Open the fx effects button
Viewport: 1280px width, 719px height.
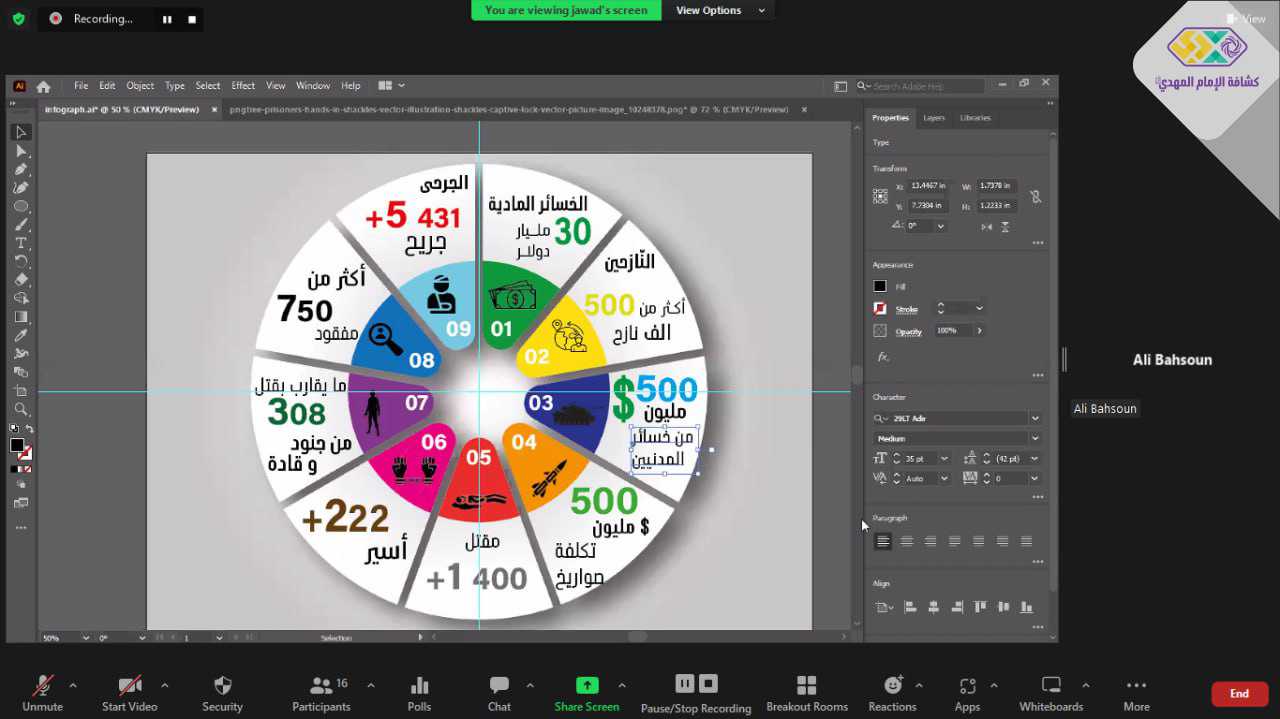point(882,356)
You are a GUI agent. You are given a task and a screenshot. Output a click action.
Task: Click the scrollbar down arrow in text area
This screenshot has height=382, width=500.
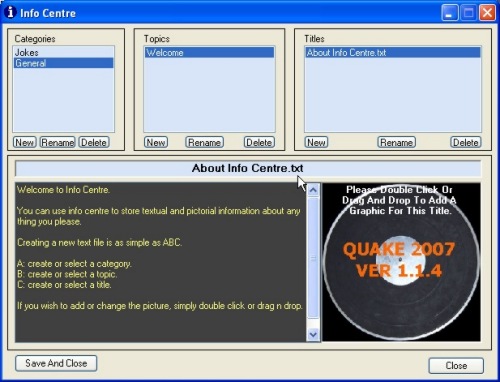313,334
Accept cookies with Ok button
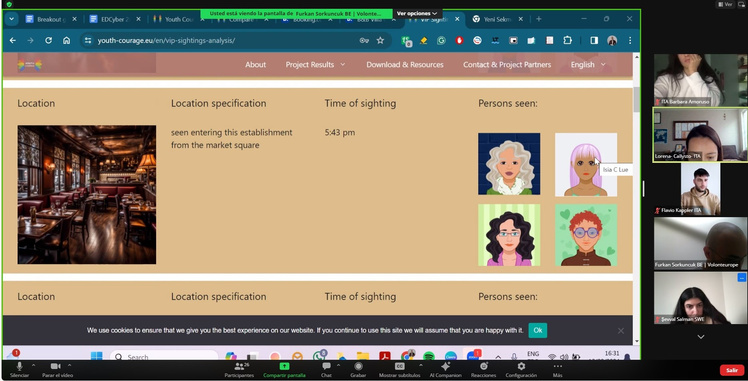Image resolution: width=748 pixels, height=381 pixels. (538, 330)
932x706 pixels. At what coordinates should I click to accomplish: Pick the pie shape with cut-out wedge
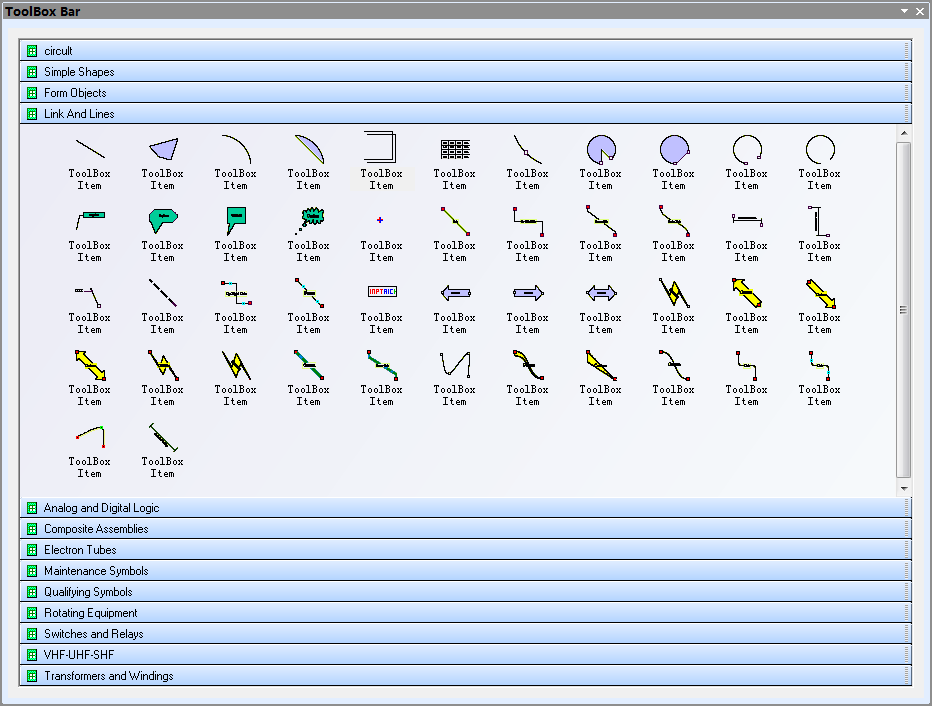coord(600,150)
________________________________________
=== Directions ===
Starting where a line contains "Viewport: 1280px width, 719px height." and finishing at the last line above, set down every line exactly as it reads, with no pictures.

=== Exercise result ===
Viewport: 1280px width, 719px height.
point(882,356)
You are a GUI agent. You are given a task and a screenshot. Output a click action.
Task: Click the scrollbar down arrow in text area
This screenshot has height=382, width=500.
313,334
Accept cookies with Ok button
Image resolution: width=748 pixels, height=381 pixels. (538, 330)
932x706 pixels. At what coordinates should I click to accomplish: Pick the pie shape with cut-out wedge
coord(600,150)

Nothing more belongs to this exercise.